UNAIDS and its partners are supporting countries to produce geospatial models of epidemiological, behavioral, and program data to guide an optimal geographic distribution of resources and delivery of services. These models estimate the geographic distribution of people living with HIV by population characteristics, such as age groups and sex, and at granular levels through the incorporation of geo-located surveillance data and facility-level HIV prevalence and treatment data (4). A critical aspect of these models is the measure of uncertainty around each estimate. The inclusion of uncertainty bounds allows program managers who are distributing resources based on these models to understand the strength of each estimate.

The exclusion of the current geographic distribution of antiretroviral therapy in the Coburn et al. study’s mapping framework is particularly problematic, because it implies that HIV treatment programs are starting from zero in Lesotho. However, country data reported to UNAIDS show that the coverage of antiretroviral therapy (all ages) has increased by 83% since 2010, reaching 53% (48 to 57%) of all people living with HIV at the end of 2016. At the subnational level, antiretroviral therapy coverage (all ages) in 2016 ranged from 18% in Quthing district to 56% in Butha-Buthe district (5). No district is close to reaching universal access to treatment, and national year-on-year trends do not suggest that a plateau has been reached. Clearly, treatment efforts in Lesotho are not starting from zero.

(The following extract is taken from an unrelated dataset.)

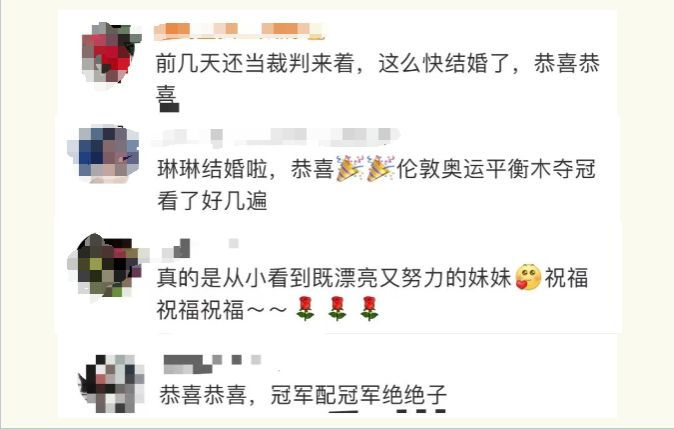Screen dimensions: 674x429
Task: Click the first party popper emoji after 恭喜
Action: click(349, 169)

Coburn and colleagues also question whether achieving 70% treatment coverage in Lesotho is feasible—much less than the 81% coverage that Lesotho and other United Nations member states have committed to achieving by 2020. The achievements in some districts in Lesotho and in some countries in the region suggest that achieving 81% coverage by 2020 is entirely possible. Still, on the basis of their assumption to the contrary, Coburn et al. propose to reduce the catchment area of Lesotho’s treatment program to favor areas of higher population density at the expense of people living in rural areas. This amounts to denying antiretroviral therapy to people living with HIV in sparsely populated, relatively low-prevalence areas and condemning them to an early death.

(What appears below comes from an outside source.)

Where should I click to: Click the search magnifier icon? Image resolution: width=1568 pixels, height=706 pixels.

Not long ago, many believed that large-scale provision of antiretroviral therapy in low- and middle-income countries was not feasible. Recent history in Lesotho and elsewhere has proven otherwise. We believe that rapid rollout of innovations in HIV testing, such as community-based HIV testing, self-testing, and partner notification, as well as community delivery of antiretroviral therapy in rural areas, guided by geospatial data, could help to overcome the challenges described by Coburn and colleagues and keep Lesotho on track to achieve the 90-90-90 targets and, ultimately, the end of AIDS as a public health threat.